As there is a congestion we know that the market is in equilibrium. There are sellers at a, c and e who have placed buy stops above a, c & e levels. There are buyers at b and d who place their sell stops below b & d.

Now assume that we have just completed point e and the market is headed down to make a low at f. We know that the congestion has been resolved the day the supports at b and d are broken and the market makes a new low - this is our opportunity to look for an entry point to go long. Most text TA technical books will disagree with me on this point but let me explain the price dynamics at point f when the market has broken the previous supports of b&d.

There is an un-written law that states the markets can be incredibly cruel and when it is about to make a major move it will foil the participation of the majority of the traders and it will eliminate the weak hands before the actual move commences.

Lets see how a new low at f helps us understand the cruelty of the market.

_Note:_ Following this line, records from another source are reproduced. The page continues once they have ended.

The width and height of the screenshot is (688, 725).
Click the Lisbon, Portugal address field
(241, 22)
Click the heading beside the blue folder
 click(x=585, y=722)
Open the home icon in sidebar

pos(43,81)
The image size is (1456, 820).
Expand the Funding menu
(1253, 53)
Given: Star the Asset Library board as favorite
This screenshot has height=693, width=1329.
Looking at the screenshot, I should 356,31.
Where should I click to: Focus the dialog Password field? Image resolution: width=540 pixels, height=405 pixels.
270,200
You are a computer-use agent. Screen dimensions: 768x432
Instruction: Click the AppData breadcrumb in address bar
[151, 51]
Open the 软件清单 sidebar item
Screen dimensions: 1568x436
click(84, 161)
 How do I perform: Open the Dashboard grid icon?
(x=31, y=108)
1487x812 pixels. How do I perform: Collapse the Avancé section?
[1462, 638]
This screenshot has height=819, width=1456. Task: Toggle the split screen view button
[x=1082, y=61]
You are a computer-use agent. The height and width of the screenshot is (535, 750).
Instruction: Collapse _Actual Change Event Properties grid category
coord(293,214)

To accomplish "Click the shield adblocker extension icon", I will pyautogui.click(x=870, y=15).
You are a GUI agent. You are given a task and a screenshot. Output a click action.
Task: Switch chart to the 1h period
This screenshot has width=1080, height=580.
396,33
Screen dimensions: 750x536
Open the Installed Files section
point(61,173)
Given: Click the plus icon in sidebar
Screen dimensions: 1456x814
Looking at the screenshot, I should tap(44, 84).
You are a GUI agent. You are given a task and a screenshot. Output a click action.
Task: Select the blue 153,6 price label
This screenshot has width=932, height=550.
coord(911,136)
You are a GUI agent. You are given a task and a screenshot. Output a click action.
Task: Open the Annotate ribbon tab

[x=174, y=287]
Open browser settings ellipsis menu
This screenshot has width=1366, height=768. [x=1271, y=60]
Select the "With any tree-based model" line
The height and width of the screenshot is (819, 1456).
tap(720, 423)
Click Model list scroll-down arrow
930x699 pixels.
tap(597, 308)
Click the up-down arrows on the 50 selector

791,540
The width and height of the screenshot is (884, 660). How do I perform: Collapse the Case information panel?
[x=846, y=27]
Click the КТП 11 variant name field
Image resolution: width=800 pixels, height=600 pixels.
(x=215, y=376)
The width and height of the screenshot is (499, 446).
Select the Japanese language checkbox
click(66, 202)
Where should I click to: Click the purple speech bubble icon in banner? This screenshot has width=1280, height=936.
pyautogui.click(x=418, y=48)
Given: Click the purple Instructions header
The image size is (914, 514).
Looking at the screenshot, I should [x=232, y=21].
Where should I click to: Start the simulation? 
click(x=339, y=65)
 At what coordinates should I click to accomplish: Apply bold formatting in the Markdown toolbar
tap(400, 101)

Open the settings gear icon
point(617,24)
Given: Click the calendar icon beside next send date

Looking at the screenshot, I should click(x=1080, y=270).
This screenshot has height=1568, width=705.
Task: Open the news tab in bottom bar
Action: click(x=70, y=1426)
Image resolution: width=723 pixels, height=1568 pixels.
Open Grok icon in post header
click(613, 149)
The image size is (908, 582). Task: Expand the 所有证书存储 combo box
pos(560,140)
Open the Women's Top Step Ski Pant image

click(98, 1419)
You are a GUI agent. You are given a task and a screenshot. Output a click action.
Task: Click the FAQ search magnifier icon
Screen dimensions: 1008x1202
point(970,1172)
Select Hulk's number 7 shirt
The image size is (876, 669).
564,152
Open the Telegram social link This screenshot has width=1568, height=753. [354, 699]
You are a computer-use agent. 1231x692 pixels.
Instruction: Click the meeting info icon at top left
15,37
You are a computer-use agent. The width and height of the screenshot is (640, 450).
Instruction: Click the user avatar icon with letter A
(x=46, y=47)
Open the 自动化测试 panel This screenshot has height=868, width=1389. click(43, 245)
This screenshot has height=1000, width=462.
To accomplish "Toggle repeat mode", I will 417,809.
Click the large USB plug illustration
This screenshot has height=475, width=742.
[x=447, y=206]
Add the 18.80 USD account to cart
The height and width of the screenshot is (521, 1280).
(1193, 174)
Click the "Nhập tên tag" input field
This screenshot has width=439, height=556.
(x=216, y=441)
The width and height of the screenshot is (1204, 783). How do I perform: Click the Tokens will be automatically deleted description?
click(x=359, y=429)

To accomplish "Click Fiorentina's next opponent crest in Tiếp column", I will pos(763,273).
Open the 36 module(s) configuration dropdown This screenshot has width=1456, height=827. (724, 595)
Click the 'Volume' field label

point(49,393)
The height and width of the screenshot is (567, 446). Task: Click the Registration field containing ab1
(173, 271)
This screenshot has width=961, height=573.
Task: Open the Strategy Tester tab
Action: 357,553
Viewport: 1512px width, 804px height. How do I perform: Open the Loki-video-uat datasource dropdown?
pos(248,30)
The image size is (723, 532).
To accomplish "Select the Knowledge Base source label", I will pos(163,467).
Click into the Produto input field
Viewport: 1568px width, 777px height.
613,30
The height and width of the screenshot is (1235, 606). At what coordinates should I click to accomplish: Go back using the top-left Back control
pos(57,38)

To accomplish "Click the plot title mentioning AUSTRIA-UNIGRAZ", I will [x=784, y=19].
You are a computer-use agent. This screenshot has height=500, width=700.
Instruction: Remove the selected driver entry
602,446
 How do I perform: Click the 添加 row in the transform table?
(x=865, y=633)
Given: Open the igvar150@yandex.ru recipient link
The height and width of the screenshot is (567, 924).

Until the new low was made at f the price was in equilibrium and there were sellers at resistance a,c and f with their buy stops just above those levels. There were also buyers at supports b and d with their sell stops below b and d. What the market did by making a new low at f was that it basically triggered all the sell stops and cleared out the weak hands and then it heads higher quickly and clears out the buy stops which causes short covering and taking out the shorts. These types of moves tend to be aggressive and fast and major. All technical analysis books state that when a market breaks out of a congestion the moves are normally quite large but they do not state why it happens.

This is also a reliable pattern with excellent r/r and p/l probabilities. Again this type of formation allows me to get back fully invested in the market.